According to Global Talent Trends, 51% of employees wish their company offers a more flexible work option.
In fact, the hybrid workforce model is already embraced by 63% of high-revenue growth companies according to an Accenture report. This has become more popular today with more employees aspiring for choice and flexibility for where and how they work. In this model, employees enjoy a combination of working in the office once a week and working from home for the rest of the week.
Post Brothers, a Philadelphia-based multifamily developer, has already decided to replace their entertainment amenities with more coworking space in common areas whilst Greystar, a large multifamily landlord, is adapting work-from-home trends by updating unit layouts to include work nooks, pods and booths.
With the popularity of freelancing and the dramatic rise of remote working during COVID-19, GWI predicted that more developments that integrate co-living, coworking, and wellness facilities will drive the future of Wellness Lifestyle Real Estate in the coming years. A project in progress in Dallas, Texas is a pioneer of this concept, which is set to feature up to 400 apartments, 50,000 square feet of coworking space and an athletic club with a spa, café, and kids club.
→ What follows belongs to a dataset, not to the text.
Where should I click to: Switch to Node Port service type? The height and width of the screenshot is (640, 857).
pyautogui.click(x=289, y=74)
Here are some emerging workplace design concepts that you should consider to build desirable and profitable projects:
Increase in collaborative and flexible spaces
In the 2021 State of Remote Work by Buffer, difficulty in collaboration, communication and loneliness are the top 2 struggles of remote working according to 2,300 global respondents.
As organisations adopt the hybrid setup, it will become increasingly important for employers to create spaces where they can connect and communicate face to face to support that virtual existence.
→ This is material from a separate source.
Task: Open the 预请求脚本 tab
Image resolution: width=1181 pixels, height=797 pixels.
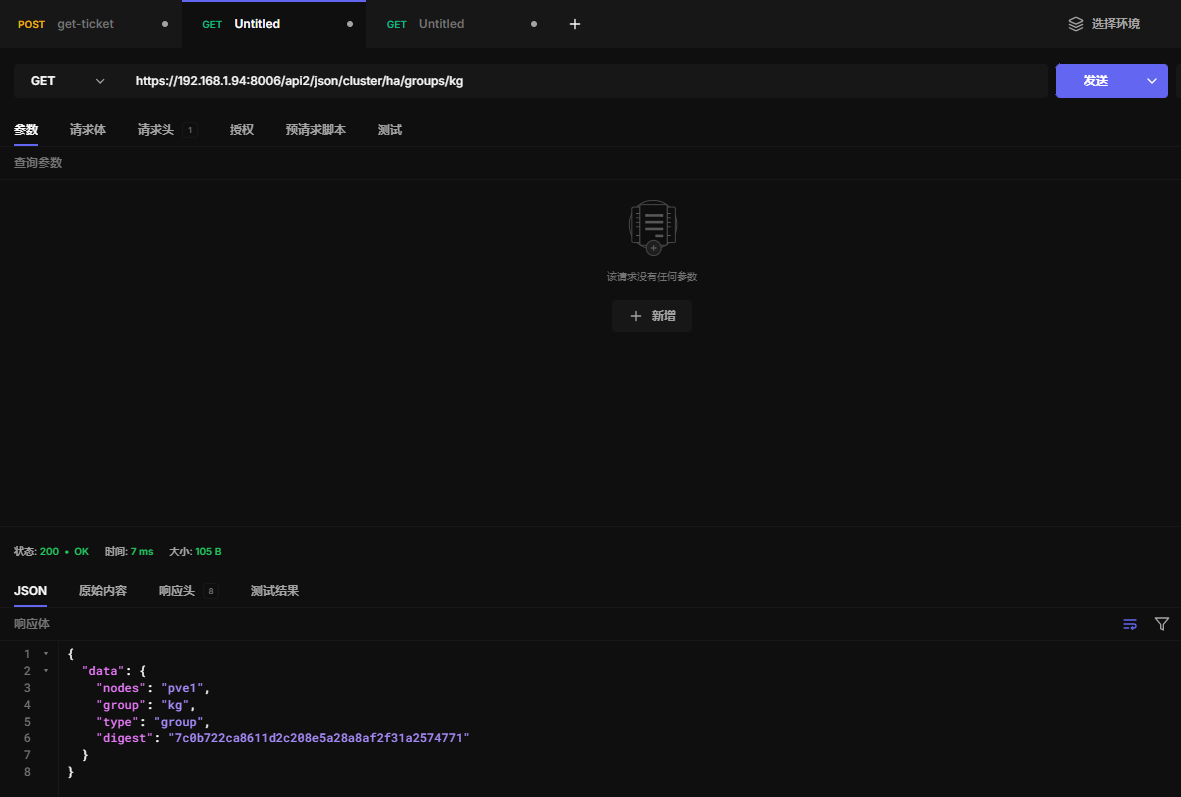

One best example is James O’Flaherty, Adtrak’s business operations director, who has reconfigured the company’s 16,500-sq-ft space to include team-working spaces through hot desks where workers can book through an app, social spaces to promote dialogue, and rooms equipped with new technology for seamless videoconferencing with remote-working colleagues. Now strategically designed, they decreased their desks from 120 to only 70.
Meanwhile, Robert Mankin, a partner in architecture firm NBBJ’s Los Angeles office, thinks future offices will also need to be more agile and able to change depending on the demands of a given day. This might mean multipurpose furniture that is easy to move to promote collaboration or demountable partitions for moments of privacy.
Salesforce, for example, reduced its desk space by 40% and embraced a floor plan with more team-focused spaces that encourage a balance of individual and collaborative work. The Korean fintech company Hana Bank HQ was also modified to cater to various modes of working, like heads-down individual work, flexible seating, and collaborative spaces that encourage focused team interaction, and lounges for socialising.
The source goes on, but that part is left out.